Some of the stress of it, in his face looking down, met her lifted eyes. She seemed to absorb, without comprehending, his trouble. She was only suddenly conscious and uncomfortable. She got to her feet without the help of his hand, laughing nervously, biting her lips.
“Oh, how—how stupid of me, Mr. Longacre—when I called you over to put my pups through their paces. We’ll do it now!”
She was eagerly rolling her handkerchief into a ball. She poised it for throwing, and looked about a trifle blankly.
“Why, where are they? They’re gone! Stars! Stripes! Here, boys!” She whistled. She frowned.
“Oh, no, no; never mind,” Longacre began earnestly; “really, I’d rather—”
She cut him short. “Then come and look at the oleanders. We’ve all sorts. Mama loves them. They are lovely, but not sweet, you know.
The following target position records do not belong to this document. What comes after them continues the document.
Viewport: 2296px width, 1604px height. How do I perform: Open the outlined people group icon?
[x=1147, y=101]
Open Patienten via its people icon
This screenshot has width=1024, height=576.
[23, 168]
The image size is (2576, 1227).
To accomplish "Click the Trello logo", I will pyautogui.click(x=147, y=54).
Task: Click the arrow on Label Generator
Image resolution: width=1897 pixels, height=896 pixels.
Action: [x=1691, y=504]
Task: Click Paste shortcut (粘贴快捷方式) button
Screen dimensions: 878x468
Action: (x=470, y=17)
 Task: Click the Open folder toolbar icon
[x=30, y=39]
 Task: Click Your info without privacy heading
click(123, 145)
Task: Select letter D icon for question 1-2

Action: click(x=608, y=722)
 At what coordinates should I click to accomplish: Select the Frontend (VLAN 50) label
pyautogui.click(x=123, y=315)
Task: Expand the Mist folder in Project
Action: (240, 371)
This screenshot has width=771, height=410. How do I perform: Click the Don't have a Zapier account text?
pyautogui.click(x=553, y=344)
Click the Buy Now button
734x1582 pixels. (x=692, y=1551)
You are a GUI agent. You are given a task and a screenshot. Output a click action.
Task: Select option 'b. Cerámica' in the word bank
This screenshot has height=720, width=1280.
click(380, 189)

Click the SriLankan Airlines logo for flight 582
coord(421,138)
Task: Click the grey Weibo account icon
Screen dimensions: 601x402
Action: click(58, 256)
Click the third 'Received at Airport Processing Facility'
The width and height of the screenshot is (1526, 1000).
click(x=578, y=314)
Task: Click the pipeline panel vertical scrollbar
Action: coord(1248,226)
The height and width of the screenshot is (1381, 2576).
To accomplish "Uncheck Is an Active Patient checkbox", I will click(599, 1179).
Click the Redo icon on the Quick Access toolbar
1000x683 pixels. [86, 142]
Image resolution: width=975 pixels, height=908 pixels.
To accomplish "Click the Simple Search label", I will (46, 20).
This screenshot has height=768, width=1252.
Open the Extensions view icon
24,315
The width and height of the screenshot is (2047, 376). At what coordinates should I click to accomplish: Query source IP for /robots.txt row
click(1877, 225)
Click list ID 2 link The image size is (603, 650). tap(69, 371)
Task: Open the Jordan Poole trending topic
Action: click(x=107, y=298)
I don’t love them.” She led across the open lawn toward the thicket of blazing color that hedged it on the house side.
Longacre followed a pace behind, the word “sweet” repeating itself aimlessly in his head. He was vexed by the confusion of this ending to their perfect moment. He stood listlessly beside her, inattentive to her naming over the varieties, watching the quick turns, from side to side, of the long line of her throat.
If such were to be his feelings, better to be away!
In this position, with their backs to the garden, without seeing, they were seen by two turning the crook in the fennel walk, and thus quite innocently had the effect of checking the flow of extraordinarily amiable chat with which these two had, for the last five minutes, beguiled the time while waiting for Mrs. Budd and Thair.